(Material for this exercise begins)
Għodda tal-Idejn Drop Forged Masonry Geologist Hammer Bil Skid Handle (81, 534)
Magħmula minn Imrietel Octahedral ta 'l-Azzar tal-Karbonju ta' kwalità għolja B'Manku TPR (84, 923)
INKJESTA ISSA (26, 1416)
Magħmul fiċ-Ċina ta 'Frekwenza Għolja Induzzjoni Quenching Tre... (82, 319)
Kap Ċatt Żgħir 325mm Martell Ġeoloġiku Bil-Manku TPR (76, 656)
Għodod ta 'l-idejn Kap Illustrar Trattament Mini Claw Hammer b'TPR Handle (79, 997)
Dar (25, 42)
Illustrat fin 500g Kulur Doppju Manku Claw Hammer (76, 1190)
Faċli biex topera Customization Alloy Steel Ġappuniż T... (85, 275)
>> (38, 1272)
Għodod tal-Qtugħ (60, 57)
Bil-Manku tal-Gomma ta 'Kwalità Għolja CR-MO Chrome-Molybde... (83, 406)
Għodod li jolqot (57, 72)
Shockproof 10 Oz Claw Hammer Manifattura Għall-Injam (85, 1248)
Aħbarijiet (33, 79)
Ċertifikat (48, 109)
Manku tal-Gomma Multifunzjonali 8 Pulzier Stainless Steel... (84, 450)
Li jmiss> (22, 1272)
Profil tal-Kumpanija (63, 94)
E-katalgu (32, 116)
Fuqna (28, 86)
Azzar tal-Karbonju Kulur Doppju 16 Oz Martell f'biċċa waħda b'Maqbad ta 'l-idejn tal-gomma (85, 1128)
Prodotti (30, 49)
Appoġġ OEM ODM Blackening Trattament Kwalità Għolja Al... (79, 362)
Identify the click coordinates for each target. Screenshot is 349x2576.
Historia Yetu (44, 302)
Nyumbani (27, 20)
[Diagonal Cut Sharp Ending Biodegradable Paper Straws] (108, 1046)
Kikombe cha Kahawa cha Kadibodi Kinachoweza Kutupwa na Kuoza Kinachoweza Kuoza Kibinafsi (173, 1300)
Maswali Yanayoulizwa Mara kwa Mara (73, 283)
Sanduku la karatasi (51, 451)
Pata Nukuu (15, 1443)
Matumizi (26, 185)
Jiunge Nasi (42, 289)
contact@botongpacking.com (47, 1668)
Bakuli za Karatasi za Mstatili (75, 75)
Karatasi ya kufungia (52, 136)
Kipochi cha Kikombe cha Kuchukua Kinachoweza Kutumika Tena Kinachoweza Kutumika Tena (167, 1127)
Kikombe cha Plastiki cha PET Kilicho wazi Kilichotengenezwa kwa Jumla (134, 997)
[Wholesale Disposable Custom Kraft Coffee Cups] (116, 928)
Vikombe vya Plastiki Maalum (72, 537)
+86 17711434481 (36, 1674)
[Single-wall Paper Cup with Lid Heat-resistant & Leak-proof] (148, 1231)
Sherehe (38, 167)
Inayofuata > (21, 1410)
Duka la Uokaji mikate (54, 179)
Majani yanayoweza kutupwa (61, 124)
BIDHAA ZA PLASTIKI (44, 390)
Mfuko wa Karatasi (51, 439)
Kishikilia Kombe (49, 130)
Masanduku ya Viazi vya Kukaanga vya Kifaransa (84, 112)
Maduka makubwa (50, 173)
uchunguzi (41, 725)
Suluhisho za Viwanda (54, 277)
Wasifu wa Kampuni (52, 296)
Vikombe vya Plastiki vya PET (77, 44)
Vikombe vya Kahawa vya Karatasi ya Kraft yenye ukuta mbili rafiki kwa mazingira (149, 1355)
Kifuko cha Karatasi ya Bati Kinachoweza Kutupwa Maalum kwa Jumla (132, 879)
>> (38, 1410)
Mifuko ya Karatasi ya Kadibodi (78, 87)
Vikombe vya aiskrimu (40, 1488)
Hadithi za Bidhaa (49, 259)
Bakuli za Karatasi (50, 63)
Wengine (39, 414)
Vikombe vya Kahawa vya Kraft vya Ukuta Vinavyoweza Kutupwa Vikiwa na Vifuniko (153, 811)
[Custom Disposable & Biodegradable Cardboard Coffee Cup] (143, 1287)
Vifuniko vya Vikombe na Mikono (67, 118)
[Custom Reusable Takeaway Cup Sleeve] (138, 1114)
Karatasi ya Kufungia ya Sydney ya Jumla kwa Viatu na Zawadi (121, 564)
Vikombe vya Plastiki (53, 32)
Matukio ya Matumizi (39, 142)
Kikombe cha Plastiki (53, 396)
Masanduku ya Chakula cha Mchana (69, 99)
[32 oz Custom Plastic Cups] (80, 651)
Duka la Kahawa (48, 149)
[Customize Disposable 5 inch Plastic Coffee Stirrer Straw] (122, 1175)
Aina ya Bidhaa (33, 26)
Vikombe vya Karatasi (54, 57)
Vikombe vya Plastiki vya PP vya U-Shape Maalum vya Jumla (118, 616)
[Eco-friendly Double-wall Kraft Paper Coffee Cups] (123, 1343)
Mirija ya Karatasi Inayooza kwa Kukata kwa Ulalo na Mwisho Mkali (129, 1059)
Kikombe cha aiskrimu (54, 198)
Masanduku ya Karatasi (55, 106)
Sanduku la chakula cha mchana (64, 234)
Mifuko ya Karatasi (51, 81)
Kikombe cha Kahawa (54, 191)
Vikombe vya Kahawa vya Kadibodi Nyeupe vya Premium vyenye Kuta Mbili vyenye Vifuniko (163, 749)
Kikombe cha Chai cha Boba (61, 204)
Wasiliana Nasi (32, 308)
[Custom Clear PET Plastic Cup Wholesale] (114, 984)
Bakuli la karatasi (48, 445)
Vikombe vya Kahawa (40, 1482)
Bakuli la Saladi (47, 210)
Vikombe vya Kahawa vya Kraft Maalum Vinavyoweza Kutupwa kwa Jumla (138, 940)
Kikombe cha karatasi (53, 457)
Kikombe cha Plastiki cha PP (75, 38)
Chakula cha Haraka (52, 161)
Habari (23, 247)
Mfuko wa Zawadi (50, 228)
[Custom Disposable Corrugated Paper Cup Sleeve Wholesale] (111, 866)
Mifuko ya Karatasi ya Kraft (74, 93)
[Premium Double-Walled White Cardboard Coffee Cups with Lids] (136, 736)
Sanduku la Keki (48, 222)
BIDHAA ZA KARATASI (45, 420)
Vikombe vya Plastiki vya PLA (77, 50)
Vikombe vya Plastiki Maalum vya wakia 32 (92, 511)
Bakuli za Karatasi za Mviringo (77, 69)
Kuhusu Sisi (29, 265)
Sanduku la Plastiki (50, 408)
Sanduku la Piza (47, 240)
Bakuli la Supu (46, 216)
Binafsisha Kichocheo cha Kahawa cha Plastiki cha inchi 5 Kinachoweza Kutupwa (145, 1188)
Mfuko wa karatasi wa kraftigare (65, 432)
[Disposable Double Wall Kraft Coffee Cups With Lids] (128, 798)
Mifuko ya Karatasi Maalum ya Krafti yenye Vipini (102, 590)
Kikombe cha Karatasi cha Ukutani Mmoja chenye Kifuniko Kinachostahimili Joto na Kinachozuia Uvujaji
(Material for this exercise ends)
### Exercise prompt
Starting from the first line of the records above, retype each line exactly up to and including the one that contains "[Diagonal Cut Sharp", and nothing more.

### Answer to the exercise
Għodda tal-Idejn Drop Forged Masonry Geologist Hammer Bil Skid Handle (81, 534)
Magħmula minn Imrietel Octahedral ta 'l-Azzar tal-Karbonju ta' kwalità għolja B'Manku TPR (84, 923)
INKJESTA ISSA (26, 1416)
Magħmul fiċ-Ċina ta 'Frekwenza Għolja Induzzjoni Quenching Tre... (82, 319)
Kap Ċatt Żgħir 325mm Martell Ġeoloġiku Bil-Manku TPR (76, 656)
Għodod ta 'l-idejn Kap Illustrar Trattament Mini Claw Hammer b'TPR Handle (79, 997)
Dar (25, 42)
Illustrat fin 500g Kulur Doppju Manku Claw Hammer (76, 1190)
Faċli biex topera Customization Alloy Steel Ġappuniż T... (85, 275)
>> (38, 1272)
Għodod tal-Qtugħ (60, 57)
Bil-Manku tal-Gomma ta 'Kwalità Għolja CR-MO Chrome-Molybde... (83, 406)
Għodod li jolqot (57, 72)
Shockproof 10 Oz Claw Hammer Manifattura Għall-Injam (85, 1248)
Aħbarijiet (33, 79)
Ċertifikat (48, 109)
Manku tal-Gomma Multifunzjonali 8 Pulzier Stainless Steel... (84, 450)
Li jmiss> (22, 1272)
Profil tal-Kumpanija (63, 94)
E-katalgu (32, 116)
Fuqna (28, 86)
Azzar tal-Karbonju Kulur Doppju 16 Oz Martell f'biċċa waħda b'Maqbad ta 'l-idejn tal-gomma (85, 1128)
Prodotti (30, 49)
Appoġġ OEM ODM Blackening Trattament Kwalità Għolja Al... (79, 362)
Identify the click coordinates for each target. Screenshot is 349x2576.
Historia Yetu (44, 302)
Nyumbani (27, 20)
[Diagonal Cut Sharp Ending Biodegradable Paper Straws] (108, 1046)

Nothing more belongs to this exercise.